MARGARITO: TĄ WALKĄ UDOWODNIĘ, ŻE JESTEM UCZCIWY
Po uzyskaniu licencji uprawniającej go do toczenia walka na terenie Teksasu, Antonio Margarito (38-6, 27 KO) chce udowodnić, że potrafi wygrywać bez stosowania nielegalnych środków. Po aferze z początku 2009 roku największe zwycięstwa Meksykanina stanęły pod znakiem zapytania. Najbardziej kwestionuje się okoliczności jego nokautu na Miguelu Cotto (35-2, 28 KO), który dobrze radził sobie w początkowej fazie pojedynku, a z czasem osłabł i coraz bardziej odczuwał ciosy przeciwnika (substancja w plastrach wykrytych przez Naziima Richardsona utwardzała rękawice po zwilżeniu potem, a więc z biegiem walki).

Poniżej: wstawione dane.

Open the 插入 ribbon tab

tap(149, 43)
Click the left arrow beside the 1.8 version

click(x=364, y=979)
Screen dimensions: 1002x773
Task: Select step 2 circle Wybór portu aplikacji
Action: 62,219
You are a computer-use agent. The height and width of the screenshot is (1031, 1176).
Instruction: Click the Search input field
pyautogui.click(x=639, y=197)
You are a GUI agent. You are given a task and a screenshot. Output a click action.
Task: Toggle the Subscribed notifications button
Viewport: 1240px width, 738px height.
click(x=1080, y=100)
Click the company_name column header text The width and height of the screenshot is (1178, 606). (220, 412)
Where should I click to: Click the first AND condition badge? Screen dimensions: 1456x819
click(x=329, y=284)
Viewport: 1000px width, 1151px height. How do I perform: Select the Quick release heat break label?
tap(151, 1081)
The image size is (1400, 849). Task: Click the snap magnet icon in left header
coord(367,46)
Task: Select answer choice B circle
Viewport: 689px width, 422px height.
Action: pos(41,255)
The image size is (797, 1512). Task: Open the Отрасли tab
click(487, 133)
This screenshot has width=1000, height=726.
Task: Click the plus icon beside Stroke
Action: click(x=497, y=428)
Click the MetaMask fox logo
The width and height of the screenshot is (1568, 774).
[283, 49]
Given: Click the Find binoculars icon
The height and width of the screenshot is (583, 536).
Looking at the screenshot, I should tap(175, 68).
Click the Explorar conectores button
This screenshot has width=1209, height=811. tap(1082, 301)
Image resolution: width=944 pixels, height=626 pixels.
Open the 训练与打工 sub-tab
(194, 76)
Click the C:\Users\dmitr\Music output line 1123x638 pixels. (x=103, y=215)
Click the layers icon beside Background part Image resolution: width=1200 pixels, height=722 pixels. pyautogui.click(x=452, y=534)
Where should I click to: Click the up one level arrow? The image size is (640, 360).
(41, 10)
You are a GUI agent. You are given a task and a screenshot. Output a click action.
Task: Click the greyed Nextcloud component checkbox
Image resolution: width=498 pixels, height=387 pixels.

- Zachowanie i werdykt Komisji Stanu Kalifornia były nie fair wobec mnie. Chciałem ich przekonać, ale oni już mieli wyrobione zdanie na mój temat. Jestem jednak szczęśliwy, bo i tak mogę walczyć z Pacquiao. Wszystko w moich rękach. Pokonując go, udowodnię, że jestem czysty i mogę wygrać z każdym. Teraz wszyscy zobaczą, że nigdy nie potrzebowałem niczego zakazanego, by zwyciężać. To dotyczy również walki z Cotto. Będzie ciężko, ale wygram z Pacquiao - zapowiada Margarito.
Nie bardzo rozumiem, co Margarito ma na myśli określając decyzję Komisji Stanu Kalifornia jako "nie fair". Według mnie nie fair jest to, że po takim numerze, jaki wykręcił z utwardzanymi rękawicami, ktoś go wpuścił z powrotem do ringu. Bokserski przestępca
Pozdrawiam
Zatem złodziej, który raz kogoś nie okradnie, staje się uczciwy? ;>
Powinien mieć dożywotni zakaz. To jest sport dla facetów a nie dla dzieci, a faceci powinni ponosić konsekwencje swoich zachowań.
A jakby zabił przeciwnika ???
Na szczęście teraz dostanie potężny wpierdol od Mannego.
Na miejscu Mannego nie nokautowałbym Go tylko masakrował i obijał do ostatniej sekundy 12 rundy !!!!
-galę można reklamować jako: "bardzo dziki zachód" albo "bokserskie rodeo w Texasie" ew "wolna amerykanka -wszystkie chwyty dozwolone" też będzie pasować
On powinien byc dozywotnio zdyskwalifikowany.